Arauco has gradually improved its credit metrics after leveraging acquisitions in the panels business during 2012. As of June 30 2013, Arauco's net debt/EBITDA ratio was 3.9x, while its net adjusted debt/EBITDA ratio was 4.6x. These ratios, which remain high for the rating categories, compare with 4.7x and 5.4x, respectively, as of Dec. 31, 2012. The rating considers Fitch expectations that Arauco will be able to continue deleveraging in terms of net debt/EBITDA to around 3.2x by the end 2013 and below 2.5x during 2015.
Key factors in deleveraging are a more conservative approach to capex, growth of cash flow in its panels business, and a full ramp up of the company's new pulp mill in Uruguay, Montes del Plata. Arauco's owns 50% of Montes del Plata, which will have an annual output of 1.3 million tons of hardwood, will be ramped up throughout the end of 2013 and the beginning of 2014. This mill should increase Arauco's EBITDA by between USD175 million and USD300 million per year, depending upon pulp prices.
During the last 12 months (LTM) ended June 30, 2013, Arauco generated USD987 million of EBITDA. The company's EBITDA should increase to around USD1.1 billion by the end of the year.
For 2013 and 2014, Arauco's EBITDA should continue to improve due to a favorable outlook for its panels and sawn timber businesses, which should benefit from economic growth in Latin America, as well as a gradually improving U.S. housing market. On the pulp segment, prices are expected to remain weak during 2014 due to additional capacity that will be added within Latin America.

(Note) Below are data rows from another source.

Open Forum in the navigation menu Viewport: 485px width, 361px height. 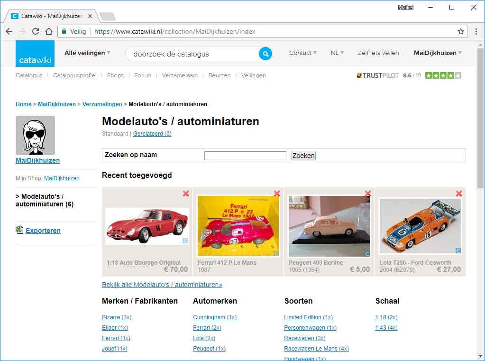tap(142, 75)
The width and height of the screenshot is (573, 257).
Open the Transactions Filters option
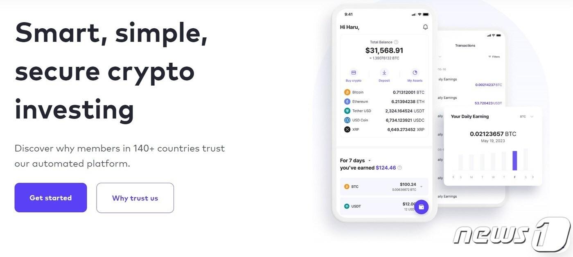coord(494,57)
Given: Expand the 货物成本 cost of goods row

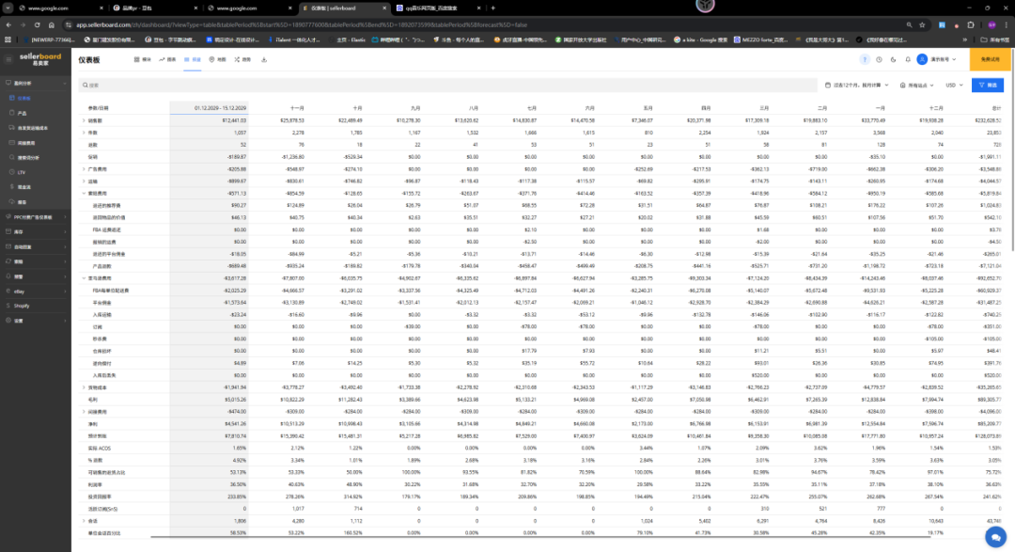Looking at the screenshot, I should (84, 386).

In addition to Montes del Plata, a new mill in Brazil -- Maranhao -- should start operations by the end of 2013 or 2014 with 1.5 million tons annual.

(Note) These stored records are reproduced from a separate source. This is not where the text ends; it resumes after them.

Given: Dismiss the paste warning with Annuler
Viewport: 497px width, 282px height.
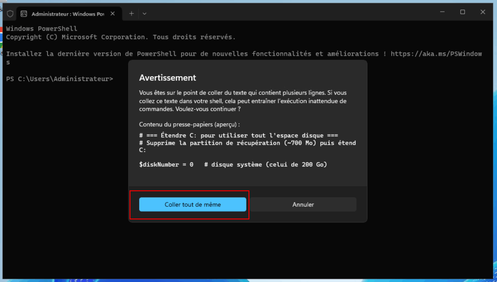Looking at the screenshot, I should coord(303,204).
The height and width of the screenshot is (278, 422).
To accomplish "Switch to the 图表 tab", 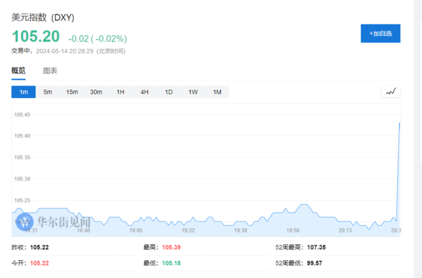I will (50, 70).
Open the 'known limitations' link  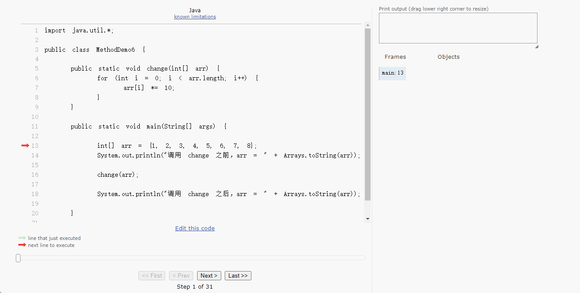195,17
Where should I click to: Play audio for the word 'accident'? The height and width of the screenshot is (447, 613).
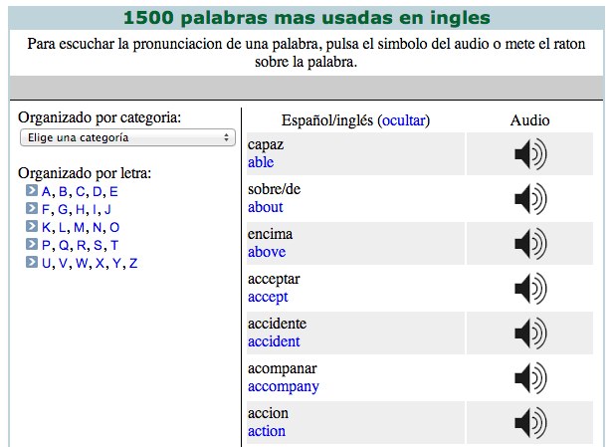point(529,334)
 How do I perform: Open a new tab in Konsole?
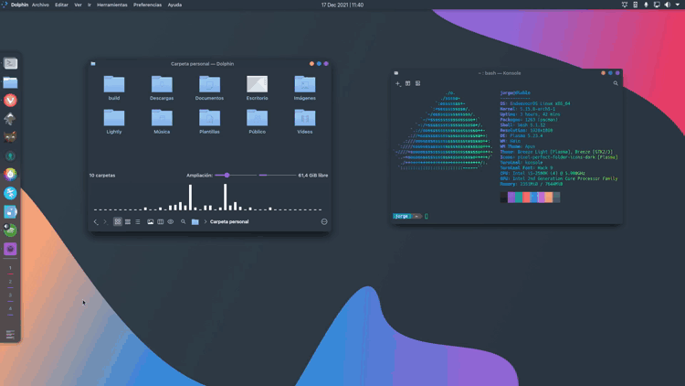398,83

Arauco's total adjusted debt at the end of June was USD5.2 billion. This debt figure includes USD626 million of guaranteed debt at its Montes del Plata pulp joint venture. Arauco's liquidity is strong with USD746 million of cash and marketable securities. Debt amortizations total USD751 million during 2013 and USD333 million during 2014. During July 2013, Arauco refinanced part of its debt maturity through a USD300 million bank loan with maturity in 2016. The company expects to gradually deleverage. Fitch projects Arauco's net debt should decrease by around USD200 million to about USD3.6 billion by the end of 2013.
A key credit consideration that continues to support Arauco's ratings despite weakness in the pulp cycle is its significant forestry holdings. The company owns about 1.7 million hectares of land throughout Chile, Brazil, Argentina and Uruguay. Forest plantations have been developed on about 1.0 million of this land. While the company doesn't intend to monetize them, the value of the land and biological assets is about USD4.5 billion.
A change in management's philosophy to maintaining a sound capital structure could result in a negative rating action. A prolonged downturn in pulp prices that would result in a material weakening of the company's capital structure could also lead to a downgrade or Rating Outlook of Negative. An upgrade is not likely in the near term due to the weak pulp market and uncertainty about the timing of several potential new pulp mills in Latin America beyond the aforementioned.